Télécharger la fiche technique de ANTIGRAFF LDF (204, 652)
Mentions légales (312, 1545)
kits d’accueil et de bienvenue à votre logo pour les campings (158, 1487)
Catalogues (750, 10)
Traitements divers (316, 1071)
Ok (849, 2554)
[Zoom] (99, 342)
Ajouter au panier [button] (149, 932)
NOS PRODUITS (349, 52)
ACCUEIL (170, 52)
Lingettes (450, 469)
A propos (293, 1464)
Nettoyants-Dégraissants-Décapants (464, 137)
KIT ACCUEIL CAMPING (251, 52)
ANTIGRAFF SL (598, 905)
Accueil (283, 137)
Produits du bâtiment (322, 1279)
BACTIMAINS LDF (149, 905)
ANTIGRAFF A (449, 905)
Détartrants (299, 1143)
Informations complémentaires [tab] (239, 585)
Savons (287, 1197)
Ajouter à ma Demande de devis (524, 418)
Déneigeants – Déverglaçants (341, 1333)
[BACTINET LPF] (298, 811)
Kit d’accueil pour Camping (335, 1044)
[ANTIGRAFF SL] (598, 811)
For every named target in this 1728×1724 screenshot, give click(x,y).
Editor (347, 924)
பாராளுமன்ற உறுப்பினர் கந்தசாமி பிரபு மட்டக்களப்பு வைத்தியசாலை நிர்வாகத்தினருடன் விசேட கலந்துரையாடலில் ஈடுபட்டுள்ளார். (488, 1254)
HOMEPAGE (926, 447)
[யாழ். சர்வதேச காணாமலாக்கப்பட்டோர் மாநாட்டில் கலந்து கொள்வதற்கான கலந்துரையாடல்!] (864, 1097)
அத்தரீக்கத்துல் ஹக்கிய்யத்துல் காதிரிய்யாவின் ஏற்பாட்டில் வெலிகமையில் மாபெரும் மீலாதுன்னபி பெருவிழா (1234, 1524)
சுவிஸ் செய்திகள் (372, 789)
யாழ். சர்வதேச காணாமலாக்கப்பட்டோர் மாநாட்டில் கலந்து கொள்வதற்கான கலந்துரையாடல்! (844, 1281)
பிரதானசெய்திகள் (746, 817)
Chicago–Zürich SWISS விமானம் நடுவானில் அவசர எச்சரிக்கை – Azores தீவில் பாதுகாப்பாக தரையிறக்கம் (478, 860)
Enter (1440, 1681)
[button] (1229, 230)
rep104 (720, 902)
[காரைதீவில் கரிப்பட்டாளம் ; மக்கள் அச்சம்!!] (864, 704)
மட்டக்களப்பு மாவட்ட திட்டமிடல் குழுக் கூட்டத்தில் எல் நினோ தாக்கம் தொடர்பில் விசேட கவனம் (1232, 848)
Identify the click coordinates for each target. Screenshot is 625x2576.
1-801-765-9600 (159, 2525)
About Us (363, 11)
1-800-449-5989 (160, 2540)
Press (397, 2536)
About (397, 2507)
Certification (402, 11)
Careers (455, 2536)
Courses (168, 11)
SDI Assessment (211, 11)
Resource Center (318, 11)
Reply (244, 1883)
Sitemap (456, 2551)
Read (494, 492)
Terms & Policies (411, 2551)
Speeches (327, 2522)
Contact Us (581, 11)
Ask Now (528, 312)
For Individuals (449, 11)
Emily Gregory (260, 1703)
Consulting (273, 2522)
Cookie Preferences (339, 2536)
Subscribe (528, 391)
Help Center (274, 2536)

# WHAT IS EXPECTED
Copy the entries above exactly, but only from the line holding "Informations complémentaires [tab] (239, 585)" through the line holding "[யாழ். சர்வதேச காணாமலாக்கப்பட்டோர்", both included.

# YOUR SOLUTION
Informations complémentaires [tab] (239, 585)
Savons (287, 1197)
Ajouter à ma Demande de devis (524, 418)
Déneigeants – Déverglaçants (341, 1333)
[BACTINET LPF] (298, 811)
Kit d’accueil pour Camping (335, 1044)
[ANTIGRAFF SL] (598, 811)
For every named target in this 1728×1724 screenshot, give click(x,y).
Editor (347, 924)
பாராளுமன்ற உறுப்பினர் கந்தசாமி பிரபு மட்டக்களப்பு வைத்தியசாலை நிர்வாகத்தினருடன் விசேட கலந்துரையாடலில் ஈடுபட்டுள்ளார். (488, 1254)
HOMEPAGE (926, 447)
[யாழ். சர்வதேச காணாமலாக்கப்பட்டோர் மாநாட்டில் கலந்து கொள்வதற்கான கலந்துரையாடல்!] (864, 1097)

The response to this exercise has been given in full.